提供テキスト
信じられないくらいやさしいピンクですね。

投稿: elm | 2012年3月 5日 (月) 00:54

ふわっとした優しさを感じるお雛様ですね。
人には誠実に、ばか正直に生きてきた・・と自分では思っています。
でも裏切られたり悲しい想いをするうち、今の私は何だか縮こまっています。
そうちきさんの周りには、素敵な方がたくさんいらっしゃる気がします。
私はというと旧友は皆遠方で連絡は取り合いますが、皆それぞれの生活がその地であるという寂しさも感じたり。
とりとめもなく長々とすみません。

投稿: ふたば | 2012年3月 6日 (火) 22:36

elmさん、
ほんとですね。
思わずどんな方が作ってらっしゃるんだろう、と想像してしまいます。
はやく体調がよくなられてまた作家活動を復活してくださるといいんですけれど。

[収集データ]

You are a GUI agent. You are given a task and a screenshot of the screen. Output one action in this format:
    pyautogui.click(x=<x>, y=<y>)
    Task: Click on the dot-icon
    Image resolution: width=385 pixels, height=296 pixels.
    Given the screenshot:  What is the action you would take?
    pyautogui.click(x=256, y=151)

作業内容
提供テキストを一字一句変えずに全文引用せよ。 回答は提供テキストの記述のみに基づくこと。

回答欄
信じられないくらいやさしいピンクですね。

投稿: elm | 2012年3月 5日 (月) 00:54

ふわっとした優しさを感じるお雛様ですね。
人には誠実に、ばか正直に生きてきた・・と自分では思っています。
でも裏切られたり悲しい想いをするうち、今の私は何だか縮こまっています。
そうちきさんの周りには、素敵な方がたくさんいらっしゃる気がします。
私はというと旧友は皆遠方で連絡は取り合いますが、皆それぞれの生活がその地であるという寂しさも感じたり。
とりとめもなく長々とすみません。

投稿: ふたば | 2012年3月 6日 (火) 22:36

elmさん、
ほんとですね。
思わずどんな方が作ってらっしゃるんだろう、と想像してしまいます。
はやく体調がよくなられてまた作家活動を復活してくださるといいんですけれど。